From Tyler Cowen of all people:
I remain a supporter of Remain, for reasons I will not recap here, but I am also a realist and I recognize that a commitment to the European Union requires a substantial commitment from the population, more than a mere fifty percent and in the United Kingdom we do not see that close to that. You probably know that the Tories seem to have won a smashing victory in today’s election, and by campaigning on Brexit as their main issue. And you can’t just blame Corbyn — his ascendancy and leadership were endogenous to the broader process, and getting rid of him to reverse Brexit it turned out was not the priority.
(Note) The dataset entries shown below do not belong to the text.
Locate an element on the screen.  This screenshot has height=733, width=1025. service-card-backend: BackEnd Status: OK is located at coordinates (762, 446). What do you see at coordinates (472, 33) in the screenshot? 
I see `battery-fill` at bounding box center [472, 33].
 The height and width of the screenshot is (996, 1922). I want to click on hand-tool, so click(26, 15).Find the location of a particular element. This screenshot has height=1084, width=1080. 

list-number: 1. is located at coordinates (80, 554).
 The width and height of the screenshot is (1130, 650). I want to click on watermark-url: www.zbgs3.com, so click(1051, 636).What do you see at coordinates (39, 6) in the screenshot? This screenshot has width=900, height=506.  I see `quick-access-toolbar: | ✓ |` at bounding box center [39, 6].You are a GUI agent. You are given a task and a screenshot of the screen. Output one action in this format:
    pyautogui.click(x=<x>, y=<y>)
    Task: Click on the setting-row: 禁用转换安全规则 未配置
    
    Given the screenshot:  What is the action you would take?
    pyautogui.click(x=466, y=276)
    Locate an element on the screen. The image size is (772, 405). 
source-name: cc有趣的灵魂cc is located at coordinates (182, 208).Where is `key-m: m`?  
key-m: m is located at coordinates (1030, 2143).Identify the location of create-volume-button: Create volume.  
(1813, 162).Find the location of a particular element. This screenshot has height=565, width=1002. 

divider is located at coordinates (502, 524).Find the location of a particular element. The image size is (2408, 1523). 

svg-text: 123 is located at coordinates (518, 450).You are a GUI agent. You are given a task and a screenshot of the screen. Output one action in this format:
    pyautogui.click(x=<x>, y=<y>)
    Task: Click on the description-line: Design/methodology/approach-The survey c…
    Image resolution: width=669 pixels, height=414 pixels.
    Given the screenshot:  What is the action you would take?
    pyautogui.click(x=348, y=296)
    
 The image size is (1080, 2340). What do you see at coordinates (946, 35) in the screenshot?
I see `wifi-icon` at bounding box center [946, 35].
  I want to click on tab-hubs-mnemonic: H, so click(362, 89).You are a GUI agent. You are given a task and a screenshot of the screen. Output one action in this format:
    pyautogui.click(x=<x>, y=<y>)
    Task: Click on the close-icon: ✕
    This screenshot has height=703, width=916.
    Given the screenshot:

So do you know who looks much better in retrospect? Yes, David Cameron. After the initial referendum I heard from the usual elites the notion that Cameron committed some kind of inexplicable, aberrant error by allowing the referendum in the first place. That notion is much harder to entertain after today. Even if you are pro-Remain, we should now see that either the referendum, or something like it, was indeed a necessary step in British politics. Cameron himself saw this, and thought that a later referendum, run by an EU-hostile Tory government, could in fact go much worse than what he chanced. So it seems with hindsight that Cameron was pretty prescient, even if he did not get what he wanted.
The only flaw in that argument is its assumption that Cameron was thinking of the population as a whole, rather than of the Europhobes in his own party.